__Work request 1__
Answer these questions using the passage about Cardinal Tumi, one line each:
(a) What title did Christian Cardinal Tumi hold?
(b) Taxis in which two cities did one journalist claim he owned?
(c) Who is named as the present occupant of the Metropolitan See of Douala?
__Work request 2__
Summarize the passage about Cardinal Tumi in two sentences.
__Work request 3__
Retype the part of the passage about Cardinal Tumi that begins at the words "My answer was" and stops after "his last breath.".

__Document section__
══════
When it became known that Christian Cardinal Tumi, the Emeritus Archbishop of Douala in Cameroon, had died, some journalists called me for my reaction. Even though many issues came up, one question, in particular, seemed to interest just about all of them: how much was Cardinal Tumi worth? They wanted to know what he had left behind in terms of landed property, houses, vehicles and market stocks.
My answer was simple; even though I could not claim to be privy to everything concerning Cardinal Tumi, a man I have collaborated with for several decades, there was, however, one thing I was sure of, and could sing out loud, even from rooftop without fear of being proven wrong. It was that Cardinal Tumi left nothing behind in terms of the material goods the journalists were so eager for me to confirm. I challenged them to do their investigative work to see for themselves if he did own landed property, houses, cars, stocks or taxis plying the roads of Douala and Bamenda, as one of them loudly claimed. I told them that if the present occupant of the Metropolitan See of Douala, His Grace Samuel Kleda, could give them access to the Cardinal’s house, they would be shocked by the spartan austerity of its interior, especially his bedroom where he took his last breath.
══════
__Raw data__
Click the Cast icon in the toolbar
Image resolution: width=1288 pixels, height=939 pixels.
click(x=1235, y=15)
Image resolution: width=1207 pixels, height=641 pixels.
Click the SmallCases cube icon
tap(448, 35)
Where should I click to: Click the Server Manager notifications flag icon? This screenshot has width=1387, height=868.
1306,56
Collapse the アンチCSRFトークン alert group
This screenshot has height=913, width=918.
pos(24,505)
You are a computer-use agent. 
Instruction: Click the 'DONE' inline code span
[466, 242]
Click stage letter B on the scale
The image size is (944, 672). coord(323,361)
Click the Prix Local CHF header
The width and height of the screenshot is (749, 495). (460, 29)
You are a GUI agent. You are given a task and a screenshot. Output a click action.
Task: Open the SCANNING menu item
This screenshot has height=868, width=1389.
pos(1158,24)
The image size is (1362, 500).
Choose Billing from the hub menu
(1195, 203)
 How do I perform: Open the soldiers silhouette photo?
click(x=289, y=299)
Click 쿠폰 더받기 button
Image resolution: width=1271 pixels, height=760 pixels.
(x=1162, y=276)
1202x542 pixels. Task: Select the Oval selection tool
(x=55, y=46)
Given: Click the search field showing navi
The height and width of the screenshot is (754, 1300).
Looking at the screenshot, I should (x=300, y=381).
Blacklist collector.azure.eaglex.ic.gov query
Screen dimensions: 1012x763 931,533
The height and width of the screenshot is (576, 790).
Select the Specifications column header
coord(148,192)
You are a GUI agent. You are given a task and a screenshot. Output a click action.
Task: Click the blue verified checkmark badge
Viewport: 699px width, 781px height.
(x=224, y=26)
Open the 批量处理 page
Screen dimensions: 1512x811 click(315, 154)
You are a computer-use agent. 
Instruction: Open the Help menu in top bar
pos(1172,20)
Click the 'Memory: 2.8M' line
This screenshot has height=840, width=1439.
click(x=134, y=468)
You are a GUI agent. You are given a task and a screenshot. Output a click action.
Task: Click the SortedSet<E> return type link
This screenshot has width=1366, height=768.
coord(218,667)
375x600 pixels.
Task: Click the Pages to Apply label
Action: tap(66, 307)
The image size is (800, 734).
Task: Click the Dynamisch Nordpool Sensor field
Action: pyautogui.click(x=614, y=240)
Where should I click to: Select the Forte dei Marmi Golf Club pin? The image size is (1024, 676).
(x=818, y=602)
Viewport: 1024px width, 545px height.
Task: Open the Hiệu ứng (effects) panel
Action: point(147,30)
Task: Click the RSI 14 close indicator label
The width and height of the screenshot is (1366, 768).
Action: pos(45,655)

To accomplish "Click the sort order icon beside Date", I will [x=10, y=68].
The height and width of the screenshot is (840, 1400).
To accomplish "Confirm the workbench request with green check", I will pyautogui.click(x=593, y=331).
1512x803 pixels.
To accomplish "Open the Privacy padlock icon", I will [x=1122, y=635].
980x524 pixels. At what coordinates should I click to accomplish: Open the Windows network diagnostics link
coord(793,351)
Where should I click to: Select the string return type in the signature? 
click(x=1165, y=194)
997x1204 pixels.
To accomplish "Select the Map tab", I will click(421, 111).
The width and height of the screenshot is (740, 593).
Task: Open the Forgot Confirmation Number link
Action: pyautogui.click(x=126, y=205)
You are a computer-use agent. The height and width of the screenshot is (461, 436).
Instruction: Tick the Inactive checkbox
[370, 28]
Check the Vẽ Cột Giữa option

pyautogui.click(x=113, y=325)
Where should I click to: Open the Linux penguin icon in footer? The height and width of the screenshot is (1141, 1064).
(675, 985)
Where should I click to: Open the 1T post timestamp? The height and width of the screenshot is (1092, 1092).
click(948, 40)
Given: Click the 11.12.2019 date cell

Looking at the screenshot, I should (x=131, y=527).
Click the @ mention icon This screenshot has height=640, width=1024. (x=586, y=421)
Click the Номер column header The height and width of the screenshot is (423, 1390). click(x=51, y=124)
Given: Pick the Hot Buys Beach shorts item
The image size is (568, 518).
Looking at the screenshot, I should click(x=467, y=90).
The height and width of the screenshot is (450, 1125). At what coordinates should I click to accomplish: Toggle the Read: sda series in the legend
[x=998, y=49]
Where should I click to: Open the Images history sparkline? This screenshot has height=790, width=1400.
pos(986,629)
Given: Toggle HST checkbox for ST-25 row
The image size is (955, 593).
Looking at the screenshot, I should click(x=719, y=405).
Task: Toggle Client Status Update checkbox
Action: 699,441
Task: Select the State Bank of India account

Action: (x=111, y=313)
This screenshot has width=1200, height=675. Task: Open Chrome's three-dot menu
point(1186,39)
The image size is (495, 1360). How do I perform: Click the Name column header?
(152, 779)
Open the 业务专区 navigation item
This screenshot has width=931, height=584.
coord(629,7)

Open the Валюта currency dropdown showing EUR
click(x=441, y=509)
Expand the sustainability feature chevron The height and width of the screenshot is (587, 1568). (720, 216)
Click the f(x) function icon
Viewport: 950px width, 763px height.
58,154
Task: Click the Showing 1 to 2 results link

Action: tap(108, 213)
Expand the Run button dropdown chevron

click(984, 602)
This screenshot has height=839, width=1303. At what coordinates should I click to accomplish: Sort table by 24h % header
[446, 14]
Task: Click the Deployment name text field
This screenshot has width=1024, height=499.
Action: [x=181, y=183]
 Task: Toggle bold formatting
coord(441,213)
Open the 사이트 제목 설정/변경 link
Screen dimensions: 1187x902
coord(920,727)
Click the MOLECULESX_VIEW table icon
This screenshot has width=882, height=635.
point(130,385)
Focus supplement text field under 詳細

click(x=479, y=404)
══════
__Final answer 1__
(a) He was the Emeritus Archbishop of Douala in Cameroon.
(b) Douala and Bamenda.
(c) His Grace Samuel Kleda.

__Final answer 2__
After Cardinal Tumi died, journalists asked the writer, who had worked with him for several decades, mainly how much he was worth in property, houses, vehicles and stocks. The writer said he left no such material goods, challenged them to investigate for themselves, and said the spartan austerity of his house, especially his bedroom, would shock them.

__Final answer 3__
My answer was simple; even though I could not claim to be privy to everything concerning Cardinal Tumi, a man I have collaborated with for several decades, there was, however, one thing I was sure of, and could sing out loud, even from rooftop without fear of being proven wrong. It was that Cardinal Tumi left nothing behind in terms of the material goods the journalists were so eager for me to confirm. I challenged them to do their investigative work to see for themselves if he did own landed property, houses, cars, stocks or taxis plying the roads of Douala and Bamenda, as one of them loudly claimed. I told them that if the present occupant of the Metropolitan See of Douala, His Grace Samuel Kleda, could give them access to the Cardinal’s house, they would be shocked by the spartan austerity of its interior, especially his bedroom where he took his last breath.